- _Task statement_
Copy out each line below exactly as written.

--- START ---

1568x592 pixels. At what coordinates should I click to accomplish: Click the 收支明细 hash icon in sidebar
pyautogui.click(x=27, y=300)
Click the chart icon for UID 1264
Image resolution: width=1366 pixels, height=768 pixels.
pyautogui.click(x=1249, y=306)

--- END ---

- _Reply to the task_
1568x592 pixels. At what coordinates should I click to accomplish: Click the 收支明细 hash icon in sidebar
pyautogui.click(x=27, y=300)
Click the chart icon for UID 1264
Image resolution: width=1366 pixels, height=768 pixels.
pyautogui.click(x=1249, y=306)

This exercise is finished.